Market maker role underestimated in FTT plans

European policymakers may have underestimated the role of market makers in drawing up plans for a financial transaction tax, a market structure expert has warned.

By None

European policymakers may have underestimated the role of market makers in drawing up plans for a financial transaction tax (FTT), a market structure expert has warned.

Christian Voigt, business solutions architect for trading technology vendor Fidessa, wrote in a Thursday blog that the European Commission may have underestimated the importance of market makers in maintaining efficient markets, as it gathers evidence in support of a tax.

In attempting to circumvent apparent “middle men”, as the commission stated in an FTT working document from the Commission released in February, market makers would have less incentive to provide liquidity.

“The text argues that while today [two hypothetical European investors] get matched via a chain of intermediaries, an FTT would significantly reduce the length of that chain fostering more direct matching, and that the anticipated decrease in market volume should not be ‘confused with less efficient markets or an unwarranted squeeze in liquidity’,” he wrote.

“Whether or not you believe that cutting out the middleman (aka market makers) has no detrimental impact on market efficiency and liquidity, the European Commission FTT proposal is consistent in not offering an exemption for market markers,” Voigt wrote in the Fidessa blog, titled 'Confusion reigns over FTT'.

He adds confusion around the role of market makers led the European Parliament to take on the broad array of evidence that supports exemptions for such participants in its amends to the Commission proposal.

Plans for a European FTT were dropped in 2011, as it didn’t have adequate support from all EU member states.

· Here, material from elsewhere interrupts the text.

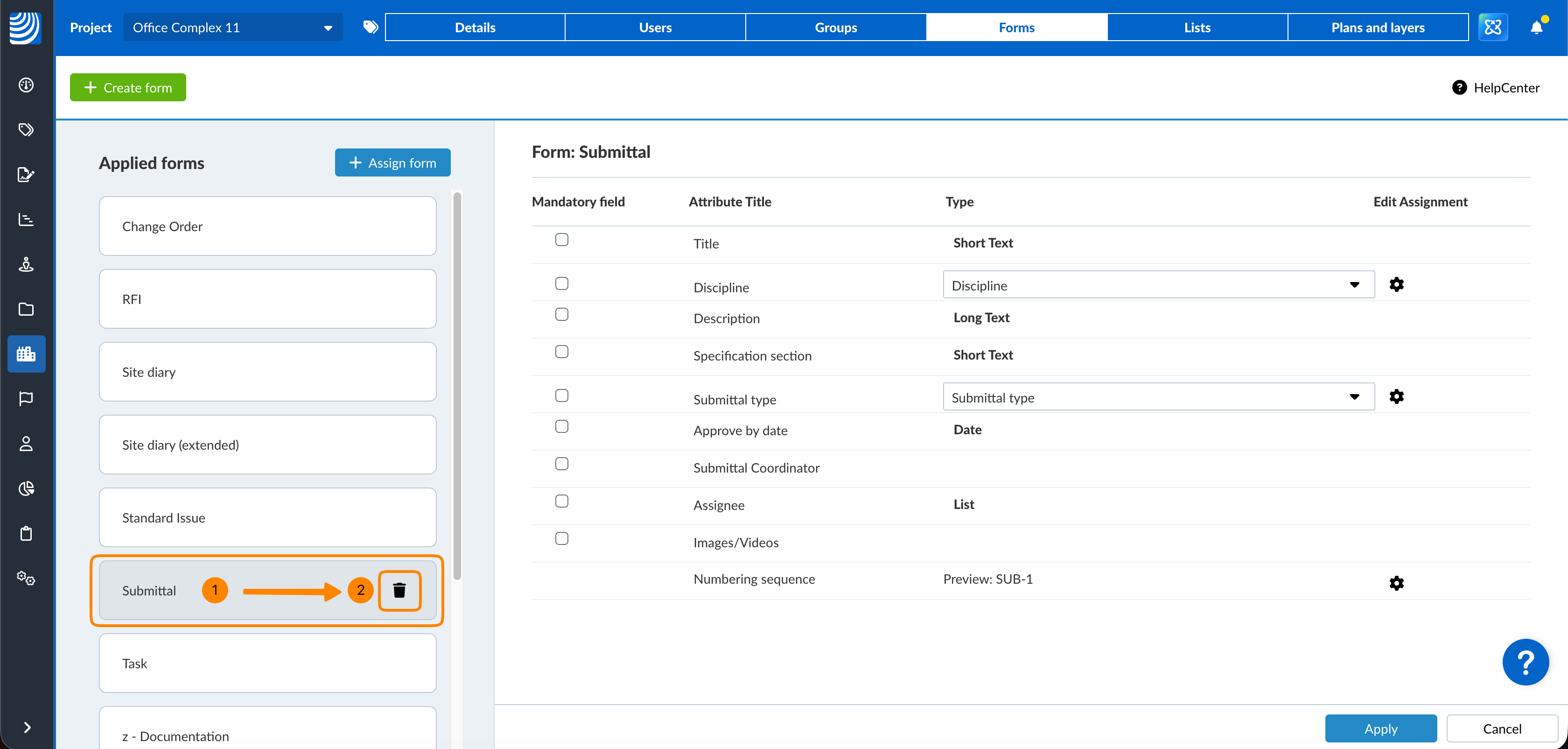Image resolution: width=1568 pixels, height=749 pixels.
Task: Expand the Submittal type dropdown
Action: coord(1158,397)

Last year, 11 EU member states agreed to a renewed push to establish a levy under the ‘enhanced cooperation’ legislative tool.

The current outline agreed by the Commission in February would tax equity and bond transactions at 0.1% and derivatives at 0.01%, although these levels are expected to change.

The Commission is expected to produce a revised FTT proposal, after initial working group meetings between the 11 member states supporting the tax.

Voigt was previously responsible for business development in the institutional equity markets for German market operator Deutsche Börse and has a doctorate in market microstructures.